[Rows from a screen grounding dataset]
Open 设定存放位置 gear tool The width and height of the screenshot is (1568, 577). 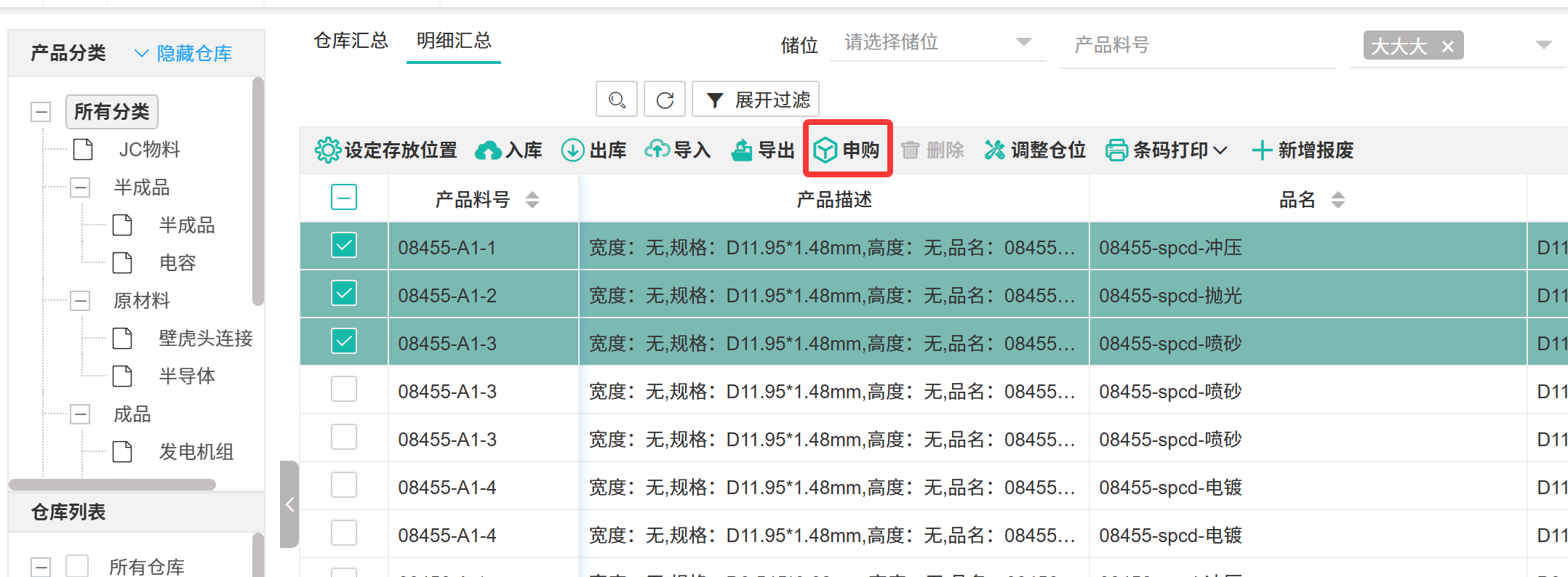(x=327, y=150)
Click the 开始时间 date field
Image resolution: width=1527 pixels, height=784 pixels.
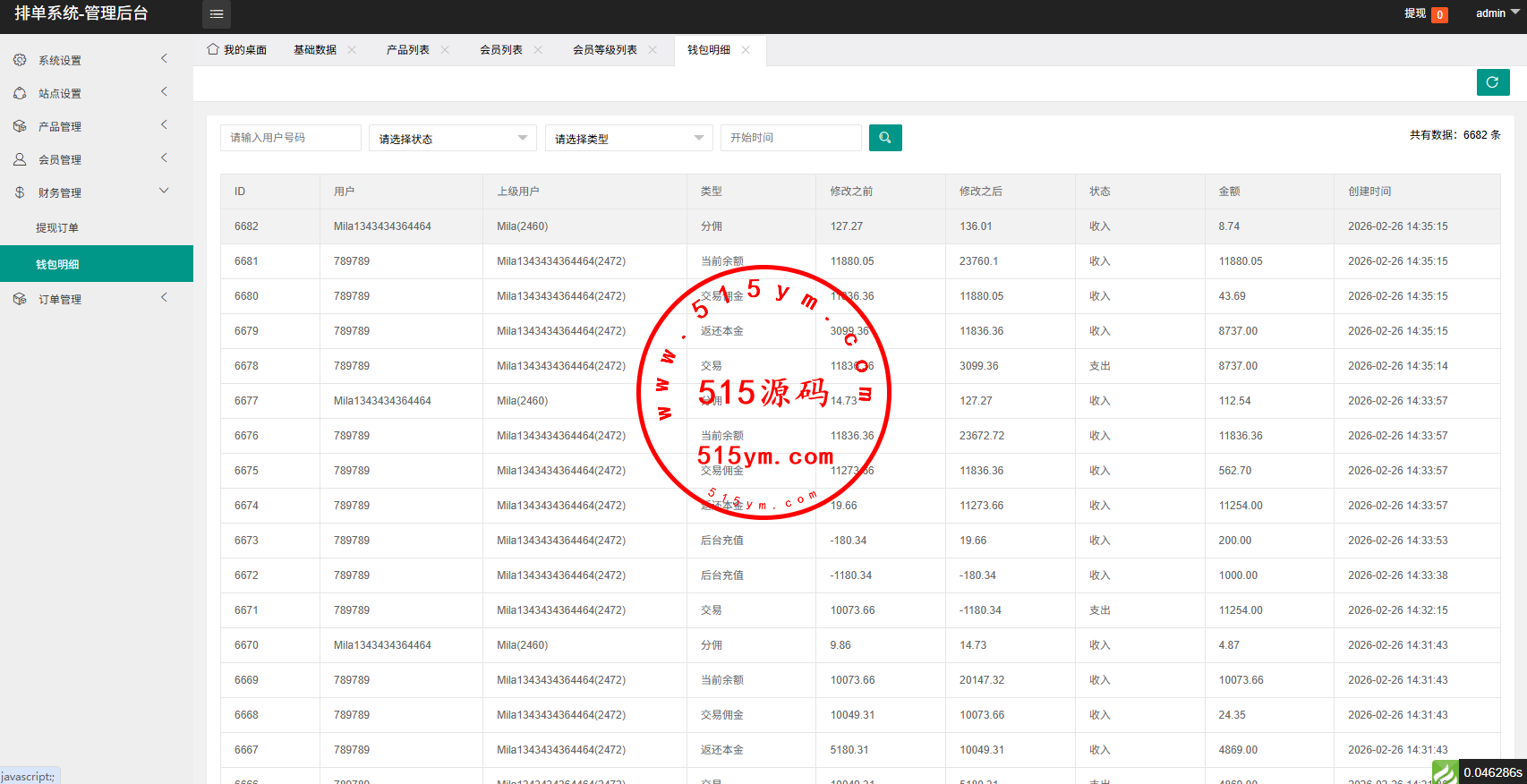pyautogui.click(x=790, y=138)
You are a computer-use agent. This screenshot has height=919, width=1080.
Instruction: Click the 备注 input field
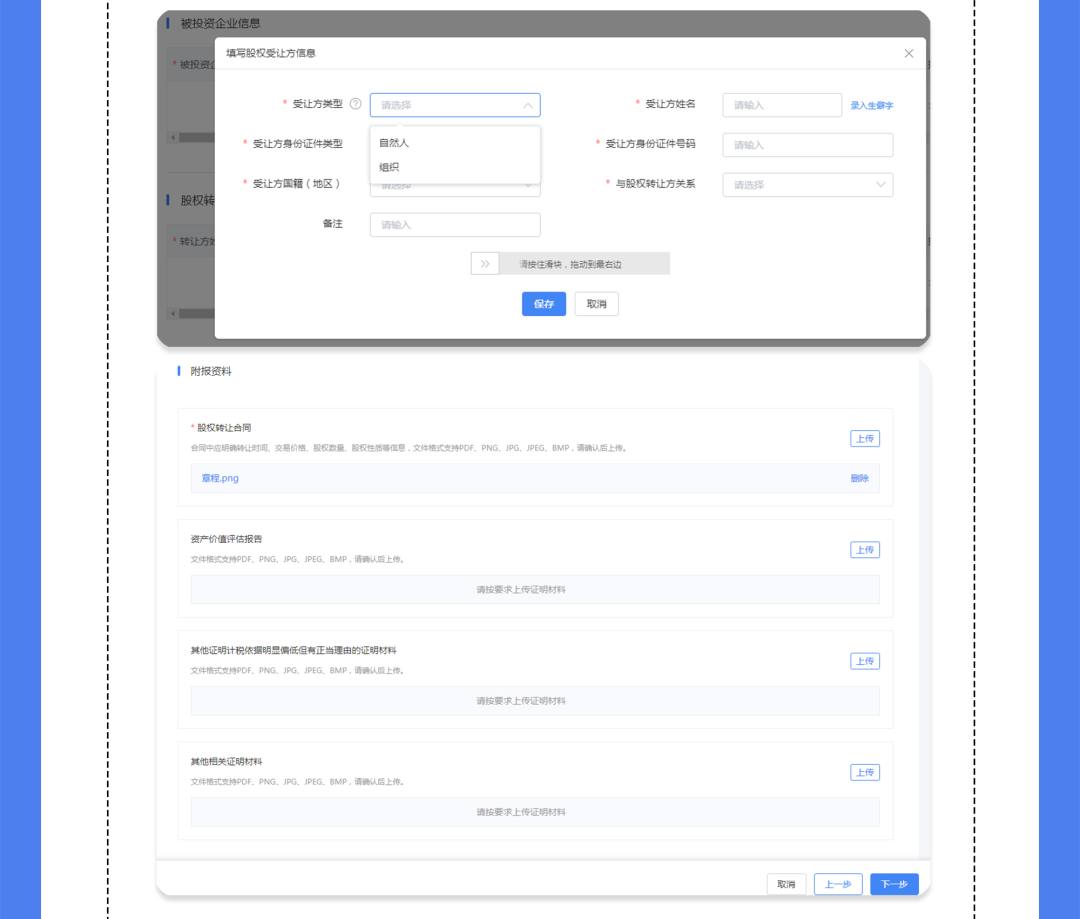[455, 225]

* **Task prompt**
Rewrite the rows from the line containing "Click the 开始时间 date field" through the last row, substituting "box" for every "field" and keeping everything else the same. Leave the pictures out.

* **Correct response**
Click the 开始时间 date box
Image resolution: width=1527 pixels, height=784 pixels.
pyautogui.click(x=790, y=138)
You are a computer-use agent. This screenshot has height=919, width=1080.
Instruction: Click the 备注 input box
[455, 225]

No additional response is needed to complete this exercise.